The lanthanum gallate-based sintered body according to the present invention contains 1 to 6 parts by weight of a specific element in terms of oxide with respect to 100 parts by weight of LSGM. That is, LSGM exists without changing its composition, and further contains a specific element.
[0019]
The composition (cation composition ratio) of LSGM used in the present invention is not particularly limited as long as the composition ratio of La 1-s Sr s Ga 1-m Mg m O x is satisfied. In consideration of each characteristic such as stability, those having a composition such as La 0.9 Sr 0.1 Ga 0.8 Mg 0.2 O x or La 0.8 Sr 0.2 Ga 0.8 Mg 0.2 O x are preferable.
[0020]
In the present invention, as the component to be contained in the LSGM,
(1) A compound of at least one of Ga and In, (2) a first series main transition metal, (3) a divalent metal, and (4) a trivalent metal can be used.
[0021]
By containing at least one of Ga and In as in (1) above, the strength of the lanthanum gallate sintered body can be improved.
[0022]
By including the first series main transition metal element as in (2) above, the strength and toughness of the lanthanum gallate sintered body can be improved. Examples of the first series main transition metals include V, Cr, Mn, Fe, Co, and Ni, and preferably include at least one of these.
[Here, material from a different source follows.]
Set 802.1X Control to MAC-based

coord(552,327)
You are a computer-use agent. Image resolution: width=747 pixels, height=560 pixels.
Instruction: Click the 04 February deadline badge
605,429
Moreover, the intensity | strength and toughness of a lanthanum gallate type sintered compact can be improved also by containing a bivalent metal element like said (3). The divalent metal element preferably includes at least one of Zn, among Mg, Ca, Sr, Ba, and 2B elements among the 2A group elements.
[0024]
Furthermore, lanthanum can also improve the strength and toughness of the rate-based sintered body by including a trivalent metal element as in (4) above. The trivalent metal element preferably contains at least one of Sc, Y, La and lanthanoids which are rare earth elements .
[0025]
Comparing these effects, by including the above (1) to (4) in strength, a high value about 2 to 3 times that of LSGM can be obtained at room temperature. In addition, with regard to toughness, by including the above (2) to (4), both are equal to or higher than 1.5 MPa · m 0.5 which is the fracture toughness value of 8YSZ which is a typical electrolyte membrane material. A value higher than that of the conventional LSGM can be obtained. Among them, a higher toughness value can be obtained by including the first series main transition metal element.
[0026]
The amount of the specific element as described above is 1 part by weight or more and 6 parts by weight or less in terms of oxide with respect to 100 parts by weight of LSGM. When the content of these elements in terms of oxide is less than 1 part by weight, the effect of improving the strength and toughness of the lanthanum gallate sintered body is not sufficiently observed, and when it exceeds 6 parts by weight, the composition of LSGM changes. Or a decrease in oxide ion conductivity due to precipitation of a compound other than LSGM is undesirable. A more preferable range of the amount containing the specific element is 2 parts by weight or more and 5 parts by weight or less in terms of oxide.
[0027]
Moreover, it is preferable that the average particle diameter of the LSGM particle | grain in the lanthanum gallate type sintered compact of this invention is 3 micrometers or less. If the average particle size of the LSGM particles greatly exceeds 3 μm, the strength decreases, which is not preferable. In addition, the average particle diameter of the particles in the sintered body is calculated by the following formula using the number P of particles crossing the unit line segment length by the intercept method.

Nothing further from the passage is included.